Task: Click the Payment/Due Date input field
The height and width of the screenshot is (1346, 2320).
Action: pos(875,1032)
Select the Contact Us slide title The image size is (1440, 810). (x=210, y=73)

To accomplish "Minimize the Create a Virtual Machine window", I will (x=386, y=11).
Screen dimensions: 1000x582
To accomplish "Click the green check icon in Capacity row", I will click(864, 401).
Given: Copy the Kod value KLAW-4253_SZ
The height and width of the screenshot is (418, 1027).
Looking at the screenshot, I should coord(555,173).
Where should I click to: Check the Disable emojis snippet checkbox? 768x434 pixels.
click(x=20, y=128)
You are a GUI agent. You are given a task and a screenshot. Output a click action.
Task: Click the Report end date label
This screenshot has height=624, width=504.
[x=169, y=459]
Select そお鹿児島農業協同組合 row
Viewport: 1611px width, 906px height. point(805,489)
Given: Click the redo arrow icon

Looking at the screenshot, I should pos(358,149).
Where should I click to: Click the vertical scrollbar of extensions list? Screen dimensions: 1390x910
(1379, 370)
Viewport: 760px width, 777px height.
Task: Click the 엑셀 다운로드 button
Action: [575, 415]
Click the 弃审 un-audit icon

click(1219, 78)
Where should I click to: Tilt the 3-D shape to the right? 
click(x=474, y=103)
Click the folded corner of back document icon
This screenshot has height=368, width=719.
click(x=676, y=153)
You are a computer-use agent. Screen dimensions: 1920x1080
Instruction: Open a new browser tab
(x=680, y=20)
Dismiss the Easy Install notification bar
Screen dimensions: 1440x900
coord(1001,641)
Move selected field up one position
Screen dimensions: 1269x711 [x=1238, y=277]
┄┄┄┄┄┄┄┄┄┄
**Assigned task**
When you come to the line containing "Given: Copy the Kod value KLAW-4253_SZ", give it and stop; before that, repeat each line of the material exactly from the first one.

**Result of the exercise**
Task: Click the Payment/Due Date input field
The height and width of the screenshot is (1346, 2320).
Action: pos(875,1032)
Select the Contact Us slide title The image size is (1440, 810). (x=210, y=73)

To accomplish "Minimize the Create a Virtual Machine window", I will (x=386, y=11).
Screen dimensions: 1000x582
To accomplish "Click the green check icon in Capacity row", I will click(864, 401).
Given: Copy the Kod value KLAW-4253_SZ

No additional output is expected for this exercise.